(Your goal):
Format everything below, from the line containing "Click the 週期 slider handle showing 20" down to the line containing "coord(444,933)", both included, as a Markdown table with the columns Row and Text, where Row numbers each line and Text gives the line itself, omitting blank lines and any pictures.

(Data to use):
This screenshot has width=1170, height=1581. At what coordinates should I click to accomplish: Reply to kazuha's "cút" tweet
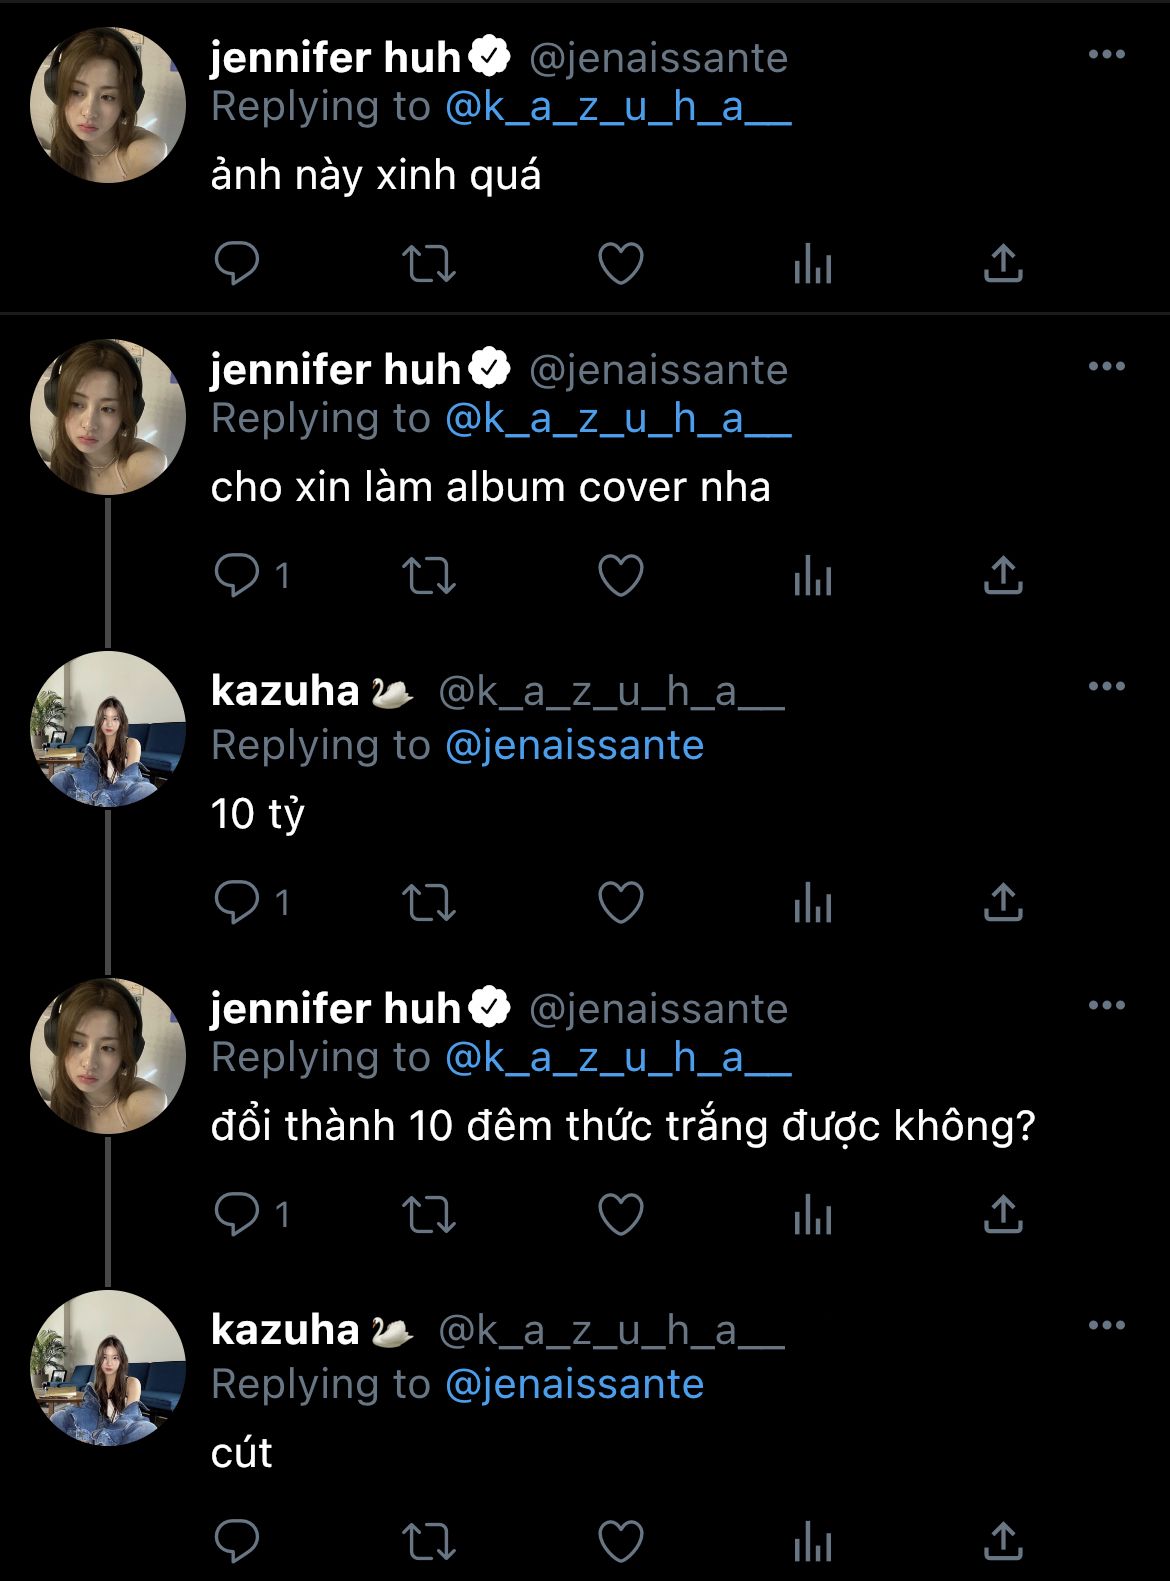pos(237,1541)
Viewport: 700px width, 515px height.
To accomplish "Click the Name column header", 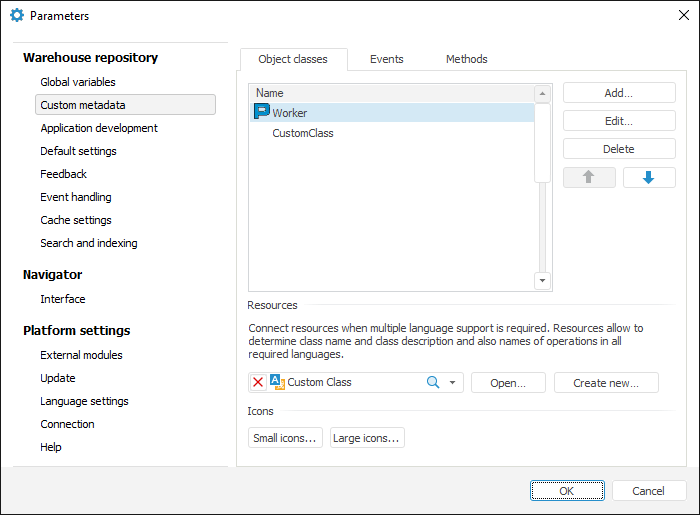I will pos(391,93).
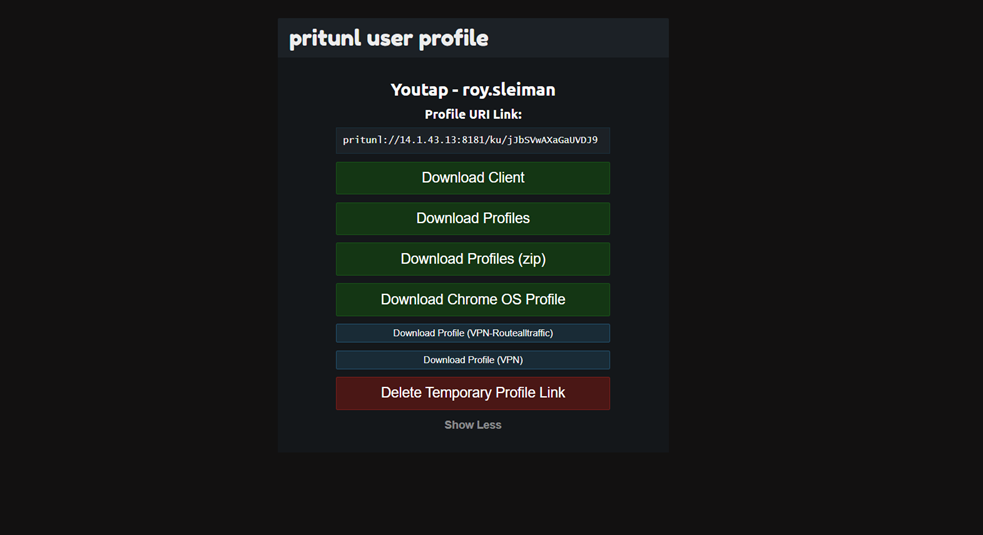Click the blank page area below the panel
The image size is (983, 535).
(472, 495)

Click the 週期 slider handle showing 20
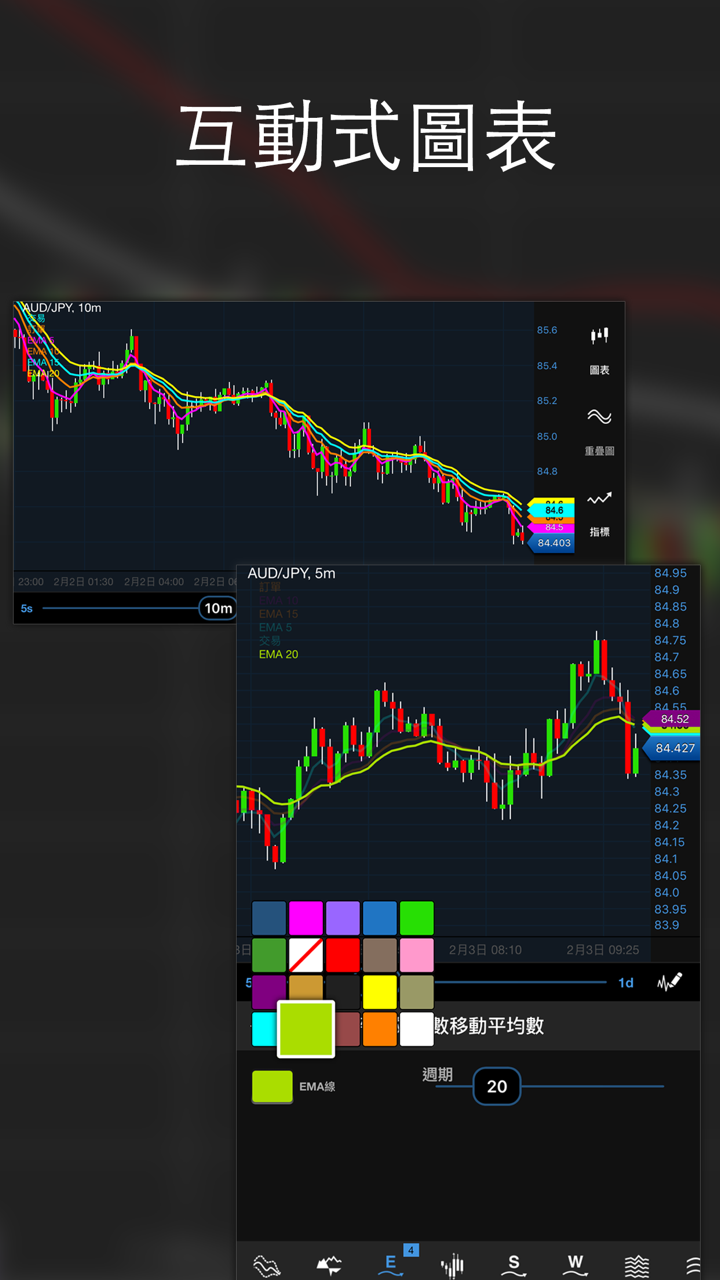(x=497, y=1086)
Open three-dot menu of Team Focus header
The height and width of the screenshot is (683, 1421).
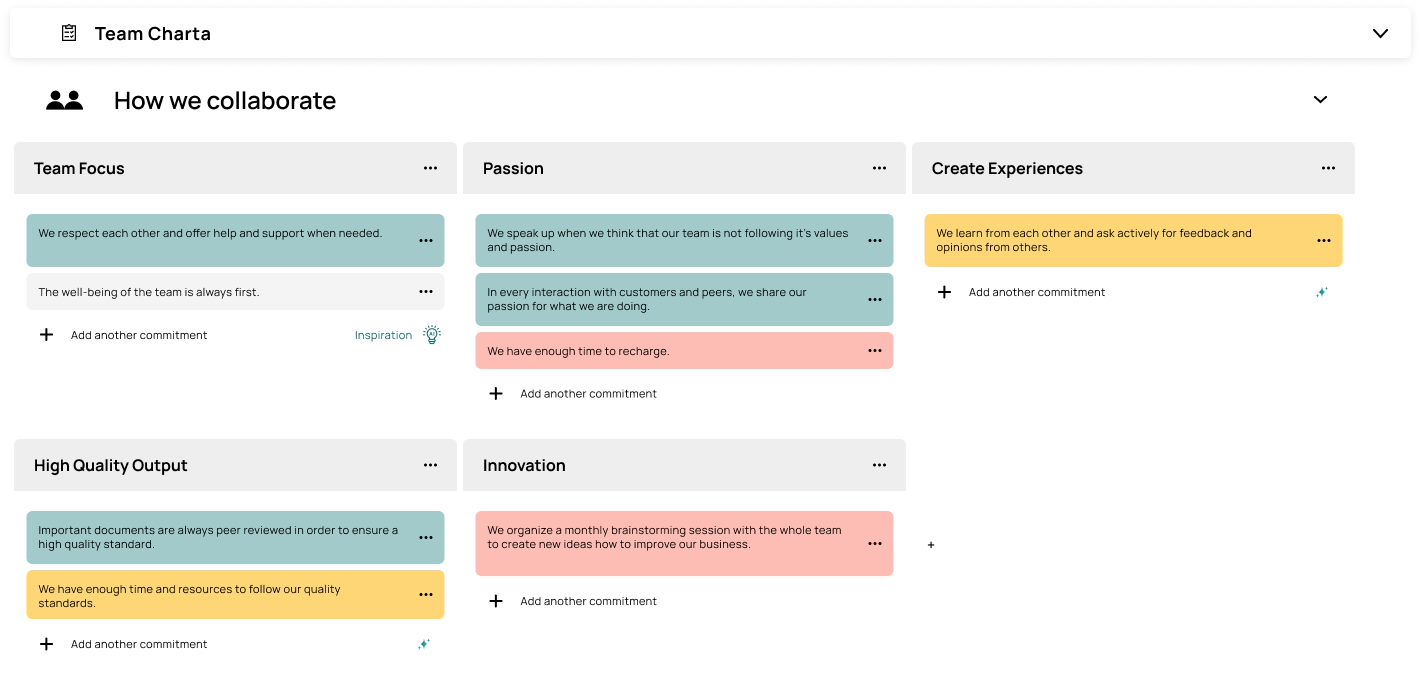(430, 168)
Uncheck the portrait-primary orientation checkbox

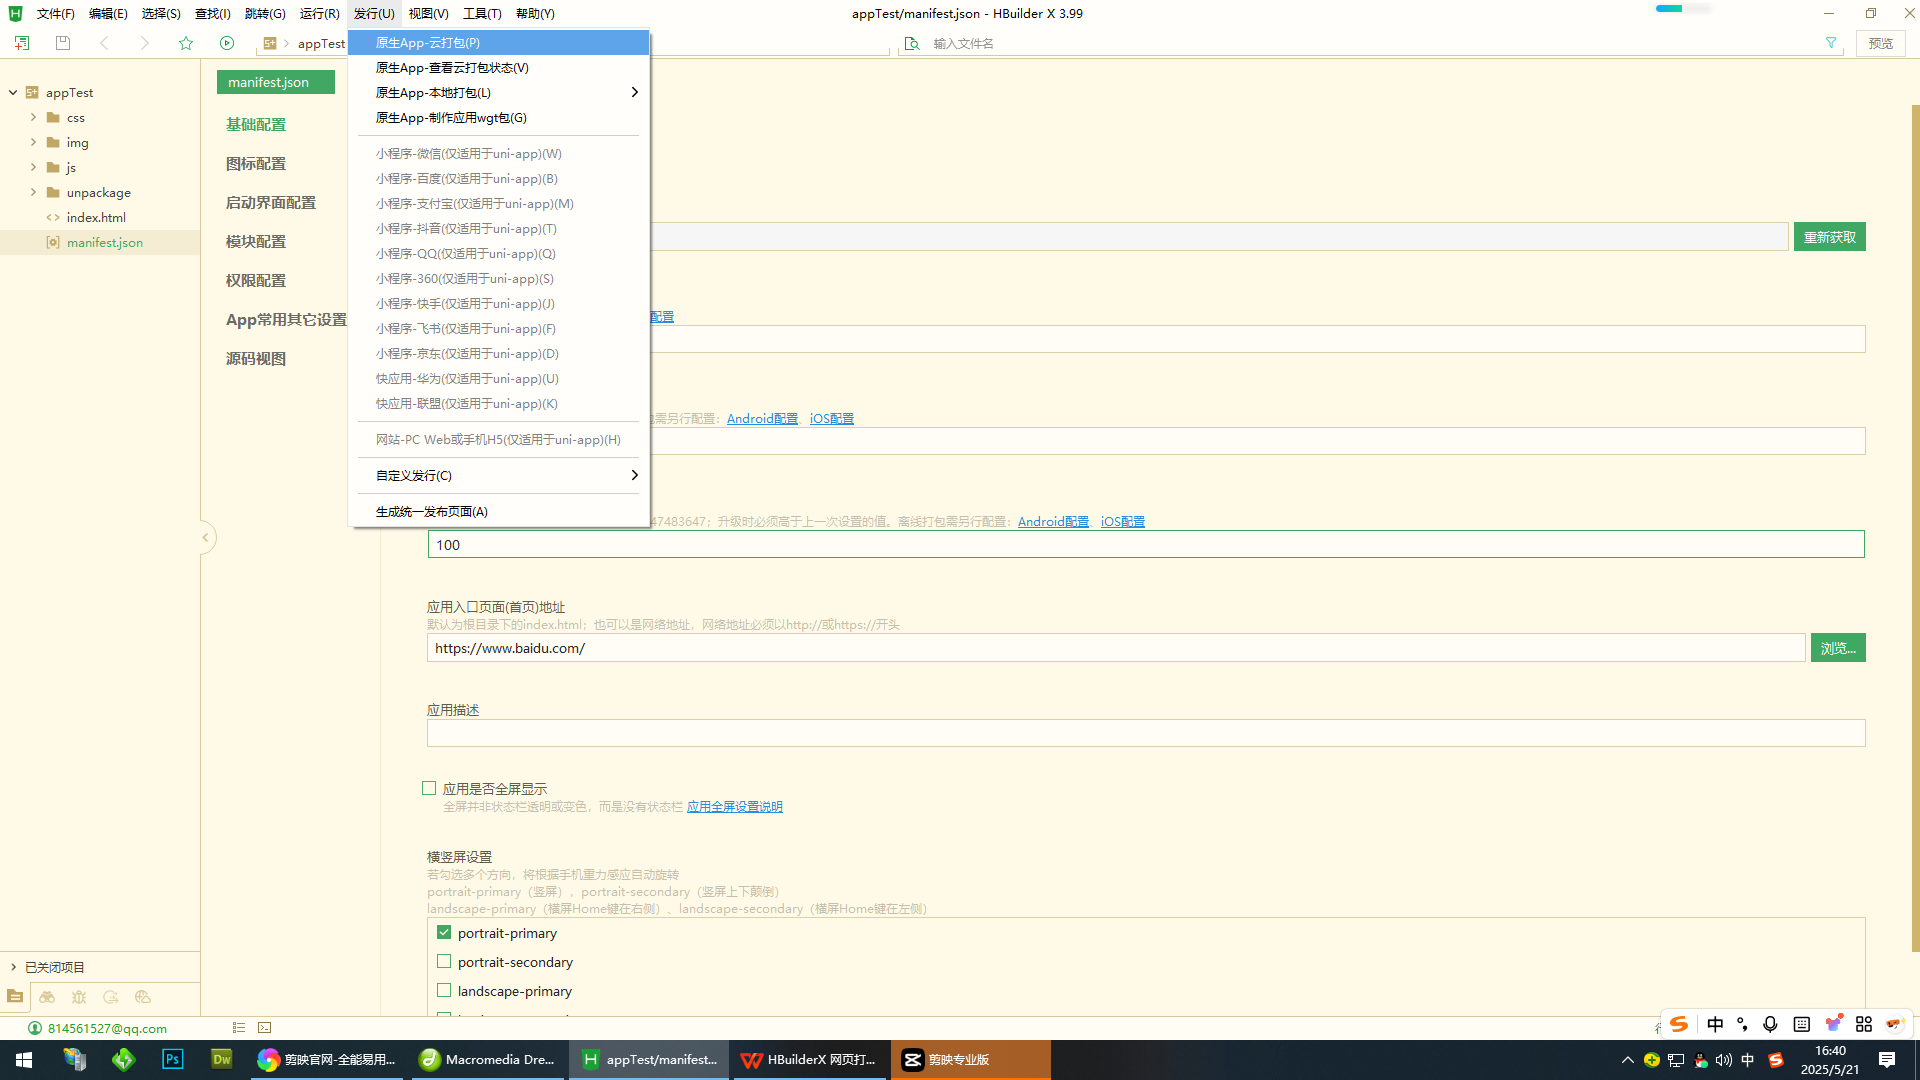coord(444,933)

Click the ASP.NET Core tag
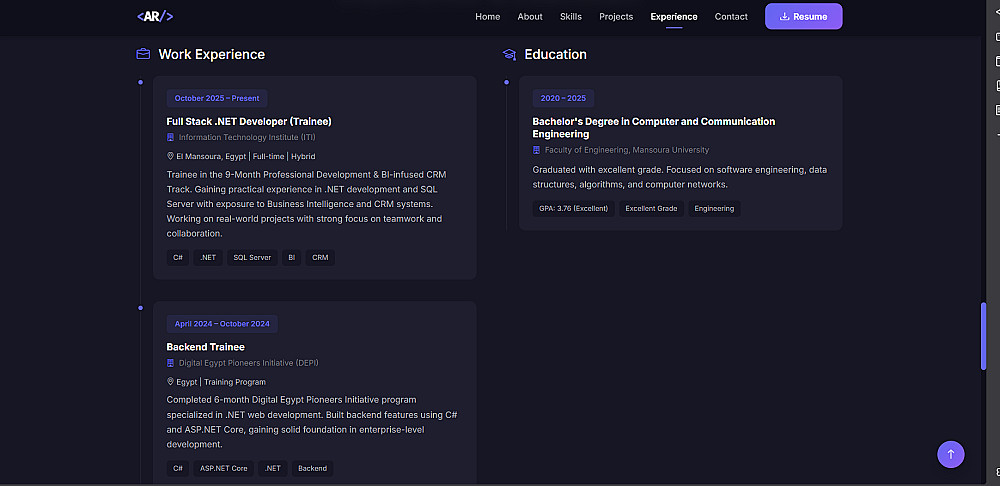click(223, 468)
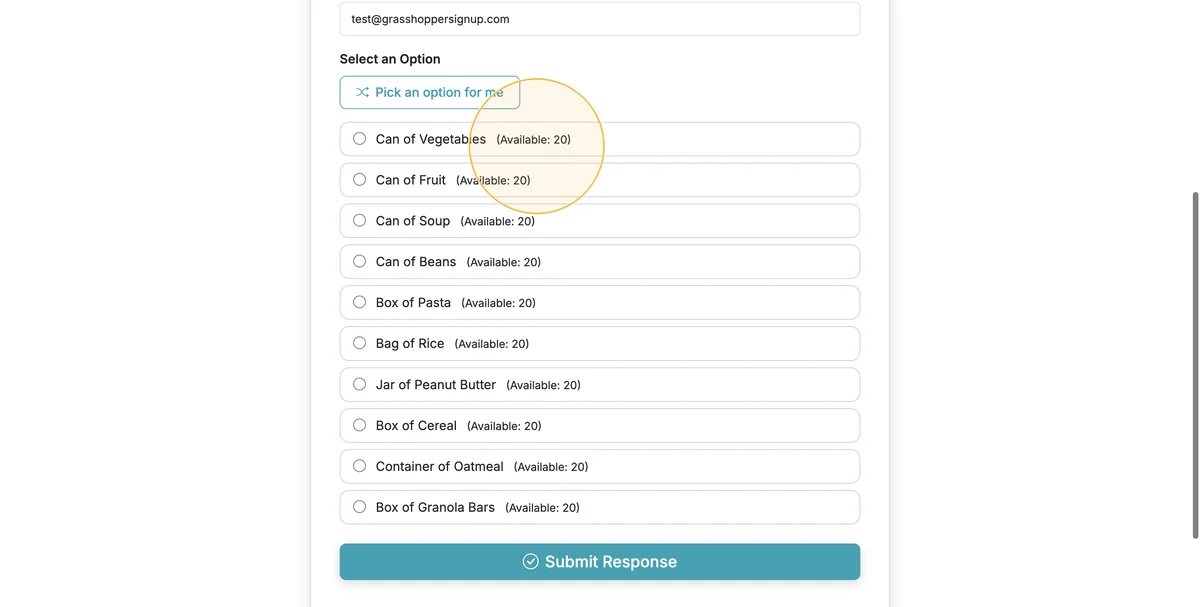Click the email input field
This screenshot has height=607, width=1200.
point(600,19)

(Problem solution):
| Row | Text |
|---|---|
| 1 | Click the 週期 slider handle showing 20 |
| 2 | (x=497, y=1086) |
| 3 | Open three-dot menu of Team Focus header |
| 4 | The height and width of the screenshot is (683, 1421). |
| 5 | (430, 168) |
| 6 | Uncheck the portrait-primary orientation checkbox |
| 7 | coord(444,933) |